• _Work order_: Starting with the line containing "This screenshot has height=723, width=1568." and going on through the line containing "Click the Enable", return the lines of the data below exactly, and only those.

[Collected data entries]
--- START ---
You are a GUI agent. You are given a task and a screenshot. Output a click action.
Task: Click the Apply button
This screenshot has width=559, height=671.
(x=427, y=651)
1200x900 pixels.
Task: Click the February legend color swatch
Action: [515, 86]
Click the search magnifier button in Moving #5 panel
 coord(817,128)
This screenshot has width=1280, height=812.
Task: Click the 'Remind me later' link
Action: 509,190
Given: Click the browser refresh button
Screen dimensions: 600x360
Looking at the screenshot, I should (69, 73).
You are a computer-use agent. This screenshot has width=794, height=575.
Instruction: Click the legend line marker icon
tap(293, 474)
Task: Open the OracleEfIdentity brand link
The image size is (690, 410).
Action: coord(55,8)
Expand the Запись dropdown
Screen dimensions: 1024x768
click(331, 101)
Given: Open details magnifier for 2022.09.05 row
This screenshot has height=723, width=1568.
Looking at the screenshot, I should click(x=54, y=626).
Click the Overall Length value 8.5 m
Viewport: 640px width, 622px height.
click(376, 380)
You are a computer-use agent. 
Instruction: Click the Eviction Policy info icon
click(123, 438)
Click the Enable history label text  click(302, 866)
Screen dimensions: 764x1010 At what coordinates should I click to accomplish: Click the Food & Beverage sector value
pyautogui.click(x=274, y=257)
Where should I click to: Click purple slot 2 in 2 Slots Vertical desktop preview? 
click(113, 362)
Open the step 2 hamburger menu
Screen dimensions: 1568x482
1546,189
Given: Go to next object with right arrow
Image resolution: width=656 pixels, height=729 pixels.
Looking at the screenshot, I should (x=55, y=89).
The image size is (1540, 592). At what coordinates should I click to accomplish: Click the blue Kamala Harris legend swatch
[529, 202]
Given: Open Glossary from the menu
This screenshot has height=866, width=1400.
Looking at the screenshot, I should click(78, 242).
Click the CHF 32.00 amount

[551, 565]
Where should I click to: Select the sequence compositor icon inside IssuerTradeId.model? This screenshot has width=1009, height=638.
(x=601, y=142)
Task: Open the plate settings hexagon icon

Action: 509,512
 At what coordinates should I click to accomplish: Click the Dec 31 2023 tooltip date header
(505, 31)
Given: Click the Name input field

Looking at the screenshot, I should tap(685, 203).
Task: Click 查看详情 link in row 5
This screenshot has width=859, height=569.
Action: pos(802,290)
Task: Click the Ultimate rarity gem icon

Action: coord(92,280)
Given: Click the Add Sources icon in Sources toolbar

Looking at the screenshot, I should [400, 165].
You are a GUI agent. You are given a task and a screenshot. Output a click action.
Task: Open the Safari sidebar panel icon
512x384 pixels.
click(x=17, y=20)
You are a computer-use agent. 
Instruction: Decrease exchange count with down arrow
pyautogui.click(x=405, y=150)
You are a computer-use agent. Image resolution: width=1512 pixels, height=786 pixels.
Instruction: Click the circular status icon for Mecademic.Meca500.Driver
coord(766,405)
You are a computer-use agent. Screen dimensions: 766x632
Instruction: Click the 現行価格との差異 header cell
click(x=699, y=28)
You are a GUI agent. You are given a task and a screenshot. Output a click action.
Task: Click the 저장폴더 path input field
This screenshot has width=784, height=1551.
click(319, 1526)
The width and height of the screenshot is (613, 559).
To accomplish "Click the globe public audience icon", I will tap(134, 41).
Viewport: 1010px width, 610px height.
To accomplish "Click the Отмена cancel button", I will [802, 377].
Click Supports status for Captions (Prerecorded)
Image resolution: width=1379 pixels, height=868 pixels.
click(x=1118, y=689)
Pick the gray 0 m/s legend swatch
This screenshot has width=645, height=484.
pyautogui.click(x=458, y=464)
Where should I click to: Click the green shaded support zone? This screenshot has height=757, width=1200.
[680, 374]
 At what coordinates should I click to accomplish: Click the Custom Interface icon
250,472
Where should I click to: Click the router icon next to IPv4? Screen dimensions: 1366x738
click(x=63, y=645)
--- END ---
• _Result of this exercise_:
This screenshot has height=723, width=1568.
Looking at the screenshot, I should click(x=54, y=626).
Click the Overall Length value 8.5 m
Viewport: 640px width, 622px height.
click(376, 380)
You are a computer-use agent. 
Instruction: Click the Eviction Policy info icon
click(123, 438)
Click the Enable history label text  click(302, 866)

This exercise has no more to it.